Given the potentially serious toxicities, strict monitoring required, and the complicated preparation and administration requirements, NCCN recommends patients be treated at a specialized cancer center with experience administering blinatumomab. Furthermore, a collaborative effort with multidisciplinary involvement and communication is vital to ensuring blinatumomab administration is done correctly and safely.
Administration logistics may pose an obstacle for institutions that administer blinatumomab. Administration calls for IVCI for 28 consecutive days every 6 weeks, which requires both hospitalization and for patients to return for bag exchanges every 24 or 48 hours on discharge, or to establish home health care visits by a HCP with blinatumomab experience. It is also crucial to avoid delays in therapy of ≥4 hours.

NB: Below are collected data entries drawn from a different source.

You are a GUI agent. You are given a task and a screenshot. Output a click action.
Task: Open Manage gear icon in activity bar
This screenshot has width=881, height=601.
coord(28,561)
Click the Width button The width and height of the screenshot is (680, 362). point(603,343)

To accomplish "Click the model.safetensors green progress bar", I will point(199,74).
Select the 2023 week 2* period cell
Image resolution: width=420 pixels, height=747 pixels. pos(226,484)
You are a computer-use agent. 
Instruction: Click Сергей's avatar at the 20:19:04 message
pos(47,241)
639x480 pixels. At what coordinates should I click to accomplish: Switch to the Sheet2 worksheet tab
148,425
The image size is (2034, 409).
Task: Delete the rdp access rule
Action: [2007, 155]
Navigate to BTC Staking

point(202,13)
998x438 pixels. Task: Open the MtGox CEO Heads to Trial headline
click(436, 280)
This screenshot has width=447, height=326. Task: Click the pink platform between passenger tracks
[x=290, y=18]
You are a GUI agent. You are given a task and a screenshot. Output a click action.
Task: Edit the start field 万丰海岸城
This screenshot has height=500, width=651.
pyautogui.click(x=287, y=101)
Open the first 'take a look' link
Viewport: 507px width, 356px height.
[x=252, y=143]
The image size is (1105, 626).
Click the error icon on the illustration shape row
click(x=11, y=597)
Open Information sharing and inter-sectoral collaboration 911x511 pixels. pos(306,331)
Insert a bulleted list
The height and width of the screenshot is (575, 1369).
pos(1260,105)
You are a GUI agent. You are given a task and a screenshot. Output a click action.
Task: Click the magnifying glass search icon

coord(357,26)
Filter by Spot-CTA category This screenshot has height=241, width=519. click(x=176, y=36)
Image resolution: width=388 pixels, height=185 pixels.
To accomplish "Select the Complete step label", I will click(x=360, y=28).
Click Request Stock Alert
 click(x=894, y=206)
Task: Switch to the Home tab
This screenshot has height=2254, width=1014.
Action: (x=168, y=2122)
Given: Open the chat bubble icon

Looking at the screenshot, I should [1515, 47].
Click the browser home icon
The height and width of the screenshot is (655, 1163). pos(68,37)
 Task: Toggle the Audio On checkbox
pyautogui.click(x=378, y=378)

Finally, the cost of blinatumomab is worth discussing; the median number of cycles administered to patients in the Topp 2014 phase II study was ~1.5. A 35-µg vial at the average wholesale price (AWP) is $3,814, with 1 cycle ranging anywhere from $52,000 to $103,000, depending on the frequency of blinatumomab drug replacement (24 hours vs 48 hours preparations). In comparison, the AWP of 5 mg of liposomal vincristine runs at $12,630; patients received a median of 4 doses in the phase II study that won FDA approval to liposomal vincristine, averaging a cost of $50,000.36
Blinatumomab’s unique mechanism of action and robust activity shown in the phase II trials make it a promising option for patients with B-ALL who have failed or relapsed from first-line therapy. In light of its approval through the FDA’s accelerated approval pathway, further studies will determine its ultimate place in therapy for ALL and other lymphoid malignancies. Because of the serious toxicities associated with blinatumomab, such as CRS and neurologic toxicities, patients require close monitoring and early management of toxicities. Lastly, with other new immunotherapies, such as chimeric antigen receptor T-cell therapies and inotuzumab ozogamicin showing favorable outcomes, comparative trials with these therapies should be considered to further define the role of blinatumomab in precursor B-ALL.
Declaration of Conflicting Interests
Daniel Wojenski is on the speaker’s bureau for Sanofi Oncology.
The authors received no financial support for the research, authorship, and/or publication of this article.